Samstag, 8. März 2014

Faschistische Hegemonie

Anhänger des »Rechten Sektors« und anderer 
faschistischer Organisationen auf dem Maidan 
sind mit Knüppeln und auch Schußwaffen ausgestattet
Die Propaganda-Maschiene rollt: Auf allen Medien erfahren wir dieselben Lügen-Trommelfeuer über die angeblich "friedlichen und demokratischen Aktivisten" des Kiewer Maidans. Die Wahrheit sieht anders aus. 

Wir dokumentieren daher einen Bericht aus der heutigen Ausgabe der "jungen Welt".

Hintergrund. Entgegen anderslautender Behauptungen dominieren ultrarechte Gruppen den Kiewer Maidan. Ihr Anhang wächst

Von Thomas Eipeldauer aus „junge Welt“ vom 08.03.2014

In der Kiewer Chreschtschatik-Straße, kurz bevor man zum zentralen Maidan kommt, bewachen Vermummte mit Schildern und Knüppeln den Eingang zu einem Gebäude. An der Tür klebt das Symbol des »Rechten Sektors«, der Trisub (dt. etwa Dreizack) auf schwarz-rotem Untergrund. Davor warten, eigentlich zu fast jeder Tageszeit, einige Dutzend Menschen, vor allem junge Männer, auf Einlaß. Sie wollen beitreten, mitkämpfen. Gegen Korruption, gegen die Oligarchen, wie sie sagen.

DATENABSCHNITT:
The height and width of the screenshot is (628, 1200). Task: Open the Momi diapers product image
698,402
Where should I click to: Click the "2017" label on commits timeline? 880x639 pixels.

AUFGABE: Schreibe den Artikel über den Kiewer Maidan im Anschluss an seinen letzten Satz weiter. Die Daten sind eigenständiges Material und gehören nicht zum Artikel.

ANTWORT:
Ich treffe einen Mann, der den Kampfnamen Sucha, »der Trockene«, trägt. Auch er ist erst seit kurzem dabei, aber er hat sich schon in den Rang eines stellvertretenden Kommandanten hochgearbeitet. Seit 1991, seit er den Komsomol, den kommunistischen Jugendverband, verlassen habe, sei er in keiner politischen Partei mehr gewesen. Jetzt erst fühle er sich gut aufgehoben: »Ich dachte, ich sei ganz allein mit meinen Gedanken. Aber jetzt habe ich Freunde gefunden, Gesinnungsgenossen.« Er würde alles für den Sektor tun, »was immer man mir sagt«.

Was ihn dazu bewegt hat, sich gerade dem Rechten Sektor anzuschließen, frage ich ihn. »Diese Politiker, die auf dem Maidan stehen und reden, die sagen den Leuten: Ok, laßt uns was unternehmen. Aber sie beschützen die Leute nicht, und sie haben keinen politischen Plan. Das gefällt mir nicht. Der Rechte Sektor ist anders. Der Rechte Sektor ist auf dem Maidan die Kraft, die weiß, was sie tut. Ich wollte mich hier beteiligen und die Menschen beschützen, deshalb bin ich beigetreten.« Sucha ist kein Einzelfall. Dieselbe Antwort bekomme ich in den nächsten Tagen häufig und von Menschen mit ganz unterschiedlichen Charakteren.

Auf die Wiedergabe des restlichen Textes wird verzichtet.